His earliest pursuit in cricket was at the age of 10, when he went to Sahid Sporting Club for a summer camp in Bhubaneswar under Sasang S Das, while studying at D.A.V. Public School, Chandrasekharpur. Three years later, he moved to Hyderabad and joined Bhavan's Sri RamaKrishna Vidyalaya in Sainikpuri, Secunderabad and choose cricket as his profession under the guidance of his coach T. Vijay Paul.

Ojha represented Hyderabad Cricket Association in domestic cricket from 2004 till 2015, then played for Cricket Association of Bengal as a guest player for couple of seasons (2015/16-2016/17). He has previously played for Deccan Chargers and Mumbai Indians in the Indian Premier League. His high success in the first couple of seasons in domestic cricket and the IPL ensured his selection in the 15-man Indian squad for the Bangladesh tour and Asia Cup in 2008.

He played his first One Day International match against Bangladesh on 28 June 2008 in Karachi and ended up with figures of 2/43.

On 24 November 2009, Ojha made his Test debut in the Second Test against Sri Lanka in Kanpur, replacing Amit Mishra and gaining figures of 2/37 off 23 overs and 2/36 off of 15.3 overs in India's 100th Test win. He then took five wickets in the Third Test in another innings win for India, taking nine wickets at 28.66 in two Tests. Ojha became the 800th and final Test victim of Muttiah Muralitharan, the highest wicket-taker in Test history.

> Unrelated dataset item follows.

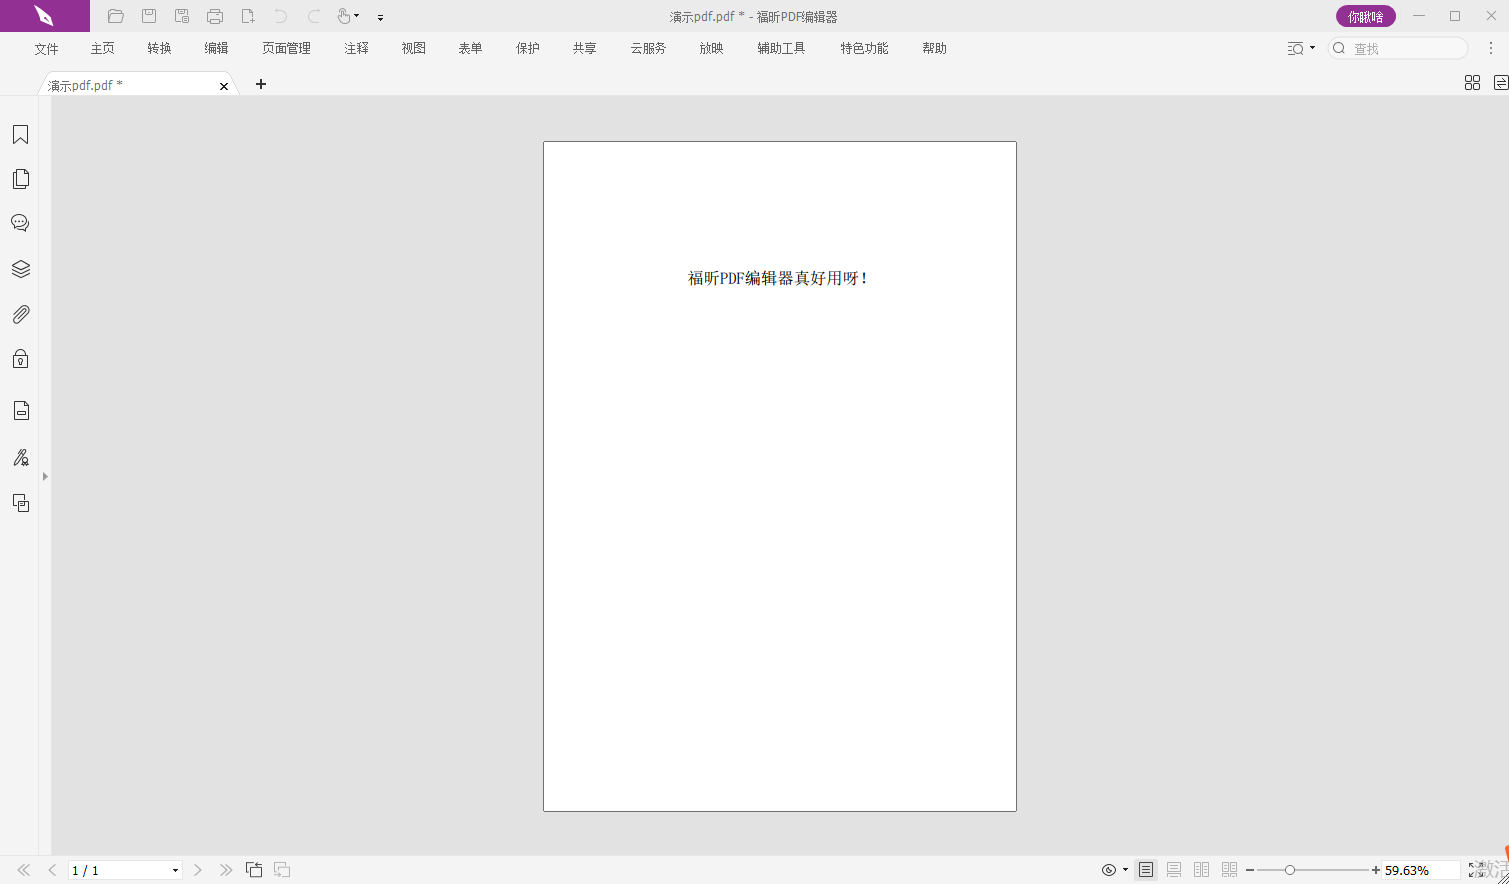Open the bookmarks panel in sidebar
This screenshot has width=1509, height=884.
click(20, 135)
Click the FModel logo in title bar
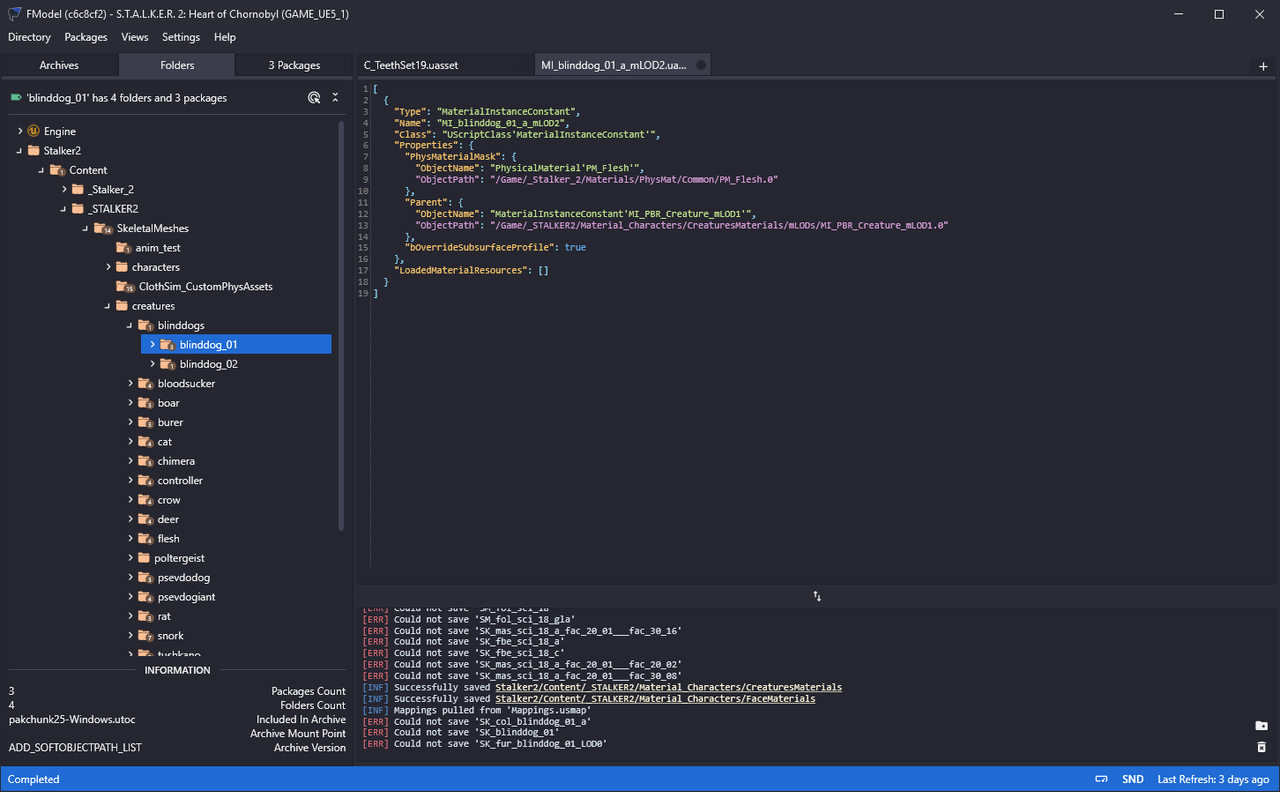This screenshot has width=1280, height=792. click(15, 14)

In his T20 debut against Bangladesh on 6 June 2009, he took 4/21 in four overs. He was awarded Man of the Match for his outstanding and match-winning performance.

He has performed exceedingly well in the six editions of IPL, earning him the praise of his captain Adam Gilchrist and Sachin Tendulkar. He was all the more successful in the second season, which ensured his selection in the 2009 ICC World Twenty20 in England. IPL 3 he was awarded the Purple Cap for picking up the most wickets in the tournament. He has been part of 3 IPL winning teams (1 for Deccan Chargers & 2 for Mumbai Indians) & 1 champions League for Mumbai Indians.

In August, 2011 he signed to play for Surrey for the final few weeks of the 2011 season.[2] His 24 wickets in 4 games helped Surrey to promotion to Division One of the LV County Championship.

In November, during the First Test of the West Indies Tour of India he staged a marvelous comeback taking 6 wickets for 72 runs in the first innings.

In December, 2014 Ojha was barred from bowling in competitive cricket after his action was found to be illegal. Later on 30 January 2015 Ojha cleared the test and was allowed to resume his bowling.

In a 2008 interview, Ojha said that Venkatapathy Raju, who was also a left-arm spinner, inspired him to play for India.

Ahead of the 2018–19 Ranji Trophy, he transferred from Hyderabad to Bihar.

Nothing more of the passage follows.